All charges against Curtis Flowers were finally dropped.
After the sixth trial, in which Mr. Flowers was once again found guilty by a predominantly white jury, his case was taken on appeal to the United States Supreme Court. It is telling that even the conservative-leaning judges on the court had harsh criticism of both Mississippi State Prosecutor Doug Evans and the Mississippi Attorney General’s office.
During the Supreme Court hearing, Justice Alito, a former prosecutor known for his conservatism, asked the lawyer representing the state of Mississippi how it was that the Mississippi Attorney General’s office allowed Evans to continue pursuing Flowers. “Well, could we say in — in this case, because of the unusual and really disturbing history,” Alito said, “this case just could not have been tried this sixth time by the same prosecutor?”
Justice Kavanaugh’s criticism was even harsher. In his writing of the Court’s majority opinion, he wrote, “Equal justice under law requires a criminal trial free of racial discrimination in the jury selection process” and that Evans “was motivated in substantial part by discriminatory intent,” that his “relentless, determined effort to rid the jury of Black individuals strongly suggests that the State wanted to try Flowers before a jury with as few Black jurors as possible, and ideally before an all-white jury.”
Even Assistant Attorney General Jason Davis, representing the state of Mississippi and arguing that the justices let Flowers’ most recent conviction stand, admitted to the court that “the history in this case is troubling.”
The Court overturned Flowers’ 2010 conviction in a 7-2 ruling, finding that Evans intentionally struck Black prospective jurors at the sixth trial. In early March of 2021, the state of Mississippi awarded Mr.
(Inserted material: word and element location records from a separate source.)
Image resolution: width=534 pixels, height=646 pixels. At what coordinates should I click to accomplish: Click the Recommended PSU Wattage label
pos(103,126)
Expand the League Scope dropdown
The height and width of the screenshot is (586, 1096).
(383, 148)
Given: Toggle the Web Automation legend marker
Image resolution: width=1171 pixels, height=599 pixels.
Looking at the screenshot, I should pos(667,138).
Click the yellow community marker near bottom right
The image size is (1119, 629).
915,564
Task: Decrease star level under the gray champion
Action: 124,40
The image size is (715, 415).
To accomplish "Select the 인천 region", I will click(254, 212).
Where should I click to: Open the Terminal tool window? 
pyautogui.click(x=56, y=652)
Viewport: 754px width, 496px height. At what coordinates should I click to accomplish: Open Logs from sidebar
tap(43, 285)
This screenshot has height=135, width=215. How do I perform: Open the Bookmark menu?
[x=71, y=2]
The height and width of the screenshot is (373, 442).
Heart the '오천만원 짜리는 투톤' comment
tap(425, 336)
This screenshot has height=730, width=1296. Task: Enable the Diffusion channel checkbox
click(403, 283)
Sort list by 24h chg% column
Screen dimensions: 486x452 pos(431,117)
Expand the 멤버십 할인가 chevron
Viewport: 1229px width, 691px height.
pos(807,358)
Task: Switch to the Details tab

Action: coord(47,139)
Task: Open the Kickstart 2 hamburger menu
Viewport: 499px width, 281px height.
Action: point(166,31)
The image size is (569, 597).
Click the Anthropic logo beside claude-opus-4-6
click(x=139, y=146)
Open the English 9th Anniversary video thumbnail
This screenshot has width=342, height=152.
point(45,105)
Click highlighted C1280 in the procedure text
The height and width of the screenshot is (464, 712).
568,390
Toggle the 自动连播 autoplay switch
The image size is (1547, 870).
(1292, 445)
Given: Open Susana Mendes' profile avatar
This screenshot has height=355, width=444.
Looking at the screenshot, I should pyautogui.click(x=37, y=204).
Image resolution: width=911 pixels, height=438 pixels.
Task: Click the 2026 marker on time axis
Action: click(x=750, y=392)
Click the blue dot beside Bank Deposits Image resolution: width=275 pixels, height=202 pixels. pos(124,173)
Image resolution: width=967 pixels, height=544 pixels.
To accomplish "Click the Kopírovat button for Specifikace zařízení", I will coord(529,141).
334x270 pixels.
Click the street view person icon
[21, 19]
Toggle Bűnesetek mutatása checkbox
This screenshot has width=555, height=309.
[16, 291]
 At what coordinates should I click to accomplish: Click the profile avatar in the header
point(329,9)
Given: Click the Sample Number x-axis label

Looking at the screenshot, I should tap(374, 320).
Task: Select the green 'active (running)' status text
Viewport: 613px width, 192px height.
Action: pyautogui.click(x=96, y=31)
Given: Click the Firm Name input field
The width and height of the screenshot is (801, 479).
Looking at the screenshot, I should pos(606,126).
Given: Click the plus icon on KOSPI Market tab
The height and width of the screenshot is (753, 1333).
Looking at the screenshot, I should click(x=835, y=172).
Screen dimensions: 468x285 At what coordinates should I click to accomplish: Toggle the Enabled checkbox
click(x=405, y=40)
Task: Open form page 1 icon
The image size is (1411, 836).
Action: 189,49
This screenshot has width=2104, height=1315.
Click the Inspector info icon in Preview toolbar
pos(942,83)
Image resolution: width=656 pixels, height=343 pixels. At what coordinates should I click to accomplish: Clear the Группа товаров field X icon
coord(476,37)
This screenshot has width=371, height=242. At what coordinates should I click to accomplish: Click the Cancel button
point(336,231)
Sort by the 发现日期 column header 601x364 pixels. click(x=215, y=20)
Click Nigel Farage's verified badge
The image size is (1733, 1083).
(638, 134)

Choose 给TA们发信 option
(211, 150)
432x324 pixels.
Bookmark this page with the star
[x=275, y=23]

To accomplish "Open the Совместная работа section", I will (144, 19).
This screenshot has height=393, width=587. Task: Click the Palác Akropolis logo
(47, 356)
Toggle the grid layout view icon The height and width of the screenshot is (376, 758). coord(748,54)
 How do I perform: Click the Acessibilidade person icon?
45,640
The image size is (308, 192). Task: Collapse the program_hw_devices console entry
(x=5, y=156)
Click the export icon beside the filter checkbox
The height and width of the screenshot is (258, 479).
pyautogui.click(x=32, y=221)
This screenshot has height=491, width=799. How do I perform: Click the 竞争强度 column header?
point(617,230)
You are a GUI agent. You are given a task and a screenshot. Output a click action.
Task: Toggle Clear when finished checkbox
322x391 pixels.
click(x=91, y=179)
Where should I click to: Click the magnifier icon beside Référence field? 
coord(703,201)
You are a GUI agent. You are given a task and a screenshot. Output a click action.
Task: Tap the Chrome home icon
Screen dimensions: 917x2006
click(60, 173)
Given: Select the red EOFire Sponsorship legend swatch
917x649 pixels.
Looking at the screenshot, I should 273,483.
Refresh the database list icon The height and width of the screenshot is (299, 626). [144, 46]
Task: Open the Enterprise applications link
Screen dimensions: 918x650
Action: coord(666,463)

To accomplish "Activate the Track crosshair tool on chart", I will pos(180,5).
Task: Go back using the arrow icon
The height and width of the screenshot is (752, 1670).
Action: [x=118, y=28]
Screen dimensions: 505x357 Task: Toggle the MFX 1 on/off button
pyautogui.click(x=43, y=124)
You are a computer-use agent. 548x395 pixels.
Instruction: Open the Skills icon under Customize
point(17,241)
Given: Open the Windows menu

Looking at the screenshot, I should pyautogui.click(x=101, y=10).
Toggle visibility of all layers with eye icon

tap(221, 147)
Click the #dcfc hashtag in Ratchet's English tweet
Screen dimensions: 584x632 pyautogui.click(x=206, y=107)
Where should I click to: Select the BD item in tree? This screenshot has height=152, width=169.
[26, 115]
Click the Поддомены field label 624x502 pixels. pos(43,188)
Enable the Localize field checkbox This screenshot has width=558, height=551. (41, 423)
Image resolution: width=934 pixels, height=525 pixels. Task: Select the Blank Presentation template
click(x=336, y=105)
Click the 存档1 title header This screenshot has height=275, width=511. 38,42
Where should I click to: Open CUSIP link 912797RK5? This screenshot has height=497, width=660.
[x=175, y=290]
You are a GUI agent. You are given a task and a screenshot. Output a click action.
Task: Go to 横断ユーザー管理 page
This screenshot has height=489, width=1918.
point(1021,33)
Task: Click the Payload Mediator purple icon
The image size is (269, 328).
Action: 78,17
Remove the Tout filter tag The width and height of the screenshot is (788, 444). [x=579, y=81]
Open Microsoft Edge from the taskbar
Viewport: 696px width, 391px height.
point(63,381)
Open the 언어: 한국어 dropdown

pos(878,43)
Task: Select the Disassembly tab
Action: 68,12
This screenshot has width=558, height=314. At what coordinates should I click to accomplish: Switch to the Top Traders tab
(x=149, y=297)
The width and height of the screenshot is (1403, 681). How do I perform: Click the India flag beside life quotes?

Flowers $500,000, the maximum allowed in the state, in compensation for his wrongful conviction and nearly 23 years of imprisonment. He will be paid in $50,000 installments over the next 10 years.
The real killer is likely still out there, and so is Doug Evans.
Perhaps worst of all is that the real murderer may still be out there. It’s sad to think that if Doug Evans hadn’t wasted so much time trying to prove to himself and others that he hadn’t made a mistake, the real killer could have been found. The families of the four people murdered could have gotten some measure of closure. Meanwhile, Doug Evans was reelected for office in 2019 and remains the chief prosecutor in several Mississippi counties. He ran unopposed.
Mr. Flowers recently announced news of his engagement and says he is “living every day to the fullest.”